Document excerpt:
Senate Bills Seek to Enforce Bans on Stock Trades by Members of Congress

January 14, 2022 by Tom Ramstack
Senate Bills Seek to Enforce Bans on Stock Trades by Members of Congress
A Wall Street sign is seen next to surveillance equipment outside the New York Stock Exchange, Oct. 5, 2021, in New York. (AP Photo/Mary Altaffer, file)

WASHINGTON — Two bills introduced in the Senate this week would broaden the ban on members of Congress buying and selling stocks while they hold public office.

The bills from Democratic Sen. Jon Ossoff and Republican Sen. Josh Hawley follow a Business Insider report showing 52 members of Congress have violated a federal law intended to prevent insider trading in some way.

The reform bills already are running into opposition from House Speaker Nancy Pelosi, who said lawmakers should have the right to trade stocks.

The Business Insider report said that 182 senior congressional staff members also violated the STOCK Act


The Stop Trading on Congressional Knowledge Act of 2012 was intended to end insider trading in Congress. The law prohibits lawmakers and their staff from using nonpublic information to earn personal profits, such as through stock transactions.

Dataset entries

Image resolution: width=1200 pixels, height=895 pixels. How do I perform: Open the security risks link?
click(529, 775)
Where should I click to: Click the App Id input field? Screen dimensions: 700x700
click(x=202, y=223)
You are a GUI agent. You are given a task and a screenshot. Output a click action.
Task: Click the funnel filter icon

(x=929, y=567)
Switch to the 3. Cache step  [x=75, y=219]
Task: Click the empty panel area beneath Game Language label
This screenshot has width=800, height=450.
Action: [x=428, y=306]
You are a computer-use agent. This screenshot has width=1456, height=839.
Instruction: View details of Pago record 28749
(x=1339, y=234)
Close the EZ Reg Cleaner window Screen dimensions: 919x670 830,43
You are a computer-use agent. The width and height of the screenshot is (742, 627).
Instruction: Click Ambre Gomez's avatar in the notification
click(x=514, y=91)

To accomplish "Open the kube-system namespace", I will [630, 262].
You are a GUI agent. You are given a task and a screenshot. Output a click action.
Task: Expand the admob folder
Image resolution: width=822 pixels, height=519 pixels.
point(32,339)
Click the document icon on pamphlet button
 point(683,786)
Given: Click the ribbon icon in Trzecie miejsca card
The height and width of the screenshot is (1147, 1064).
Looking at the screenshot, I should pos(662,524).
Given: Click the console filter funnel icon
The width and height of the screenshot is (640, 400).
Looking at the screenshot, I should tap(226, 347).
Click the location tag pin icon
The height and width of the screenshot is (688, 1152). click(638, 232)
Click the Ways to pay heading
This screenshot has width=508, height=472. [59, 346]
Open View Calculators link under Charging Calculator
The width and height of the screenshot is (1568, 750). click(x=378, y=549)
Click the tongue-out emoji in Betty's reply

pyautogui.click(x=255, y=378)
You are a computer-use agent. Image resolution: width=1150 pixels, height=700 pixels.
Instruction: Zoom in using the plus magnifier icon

Exercise 1: In the article on congressional stock trading, which two senators introduced the bills?
Exercise 2: Reproduce the part of the article on congressional stock trading that opens with the words containing "January 14, 2022" and closes with "in some way.".

Worked solution 1: Democratic Sen. Jon Ossoff and Republican Sen. Josh Hawley introduced the bills.

Worked solution 2:
January 14, 2022 by Tom Ramstack
Senate Bills Seek to Enforce Bans on Stock Trades by Members of Congress
A Wall Street sign is seen next to surveillance equipment outside the New York Stock Exchange, Oct. 5, 2021, in New York. (AP Photo/Mary Altaffer, file)

WASHINGTON — Two bills introduced in the Senate this week would broaden the ban on members of Congress buying and selling stocks while they hold public office.

The bills from Democratic Sen. Jon Ossoff and Republican Sen. Josh Hawley follow a Business Insider report showing 52 members of Congress have violated a federal law intended to prevent insider trading in some way.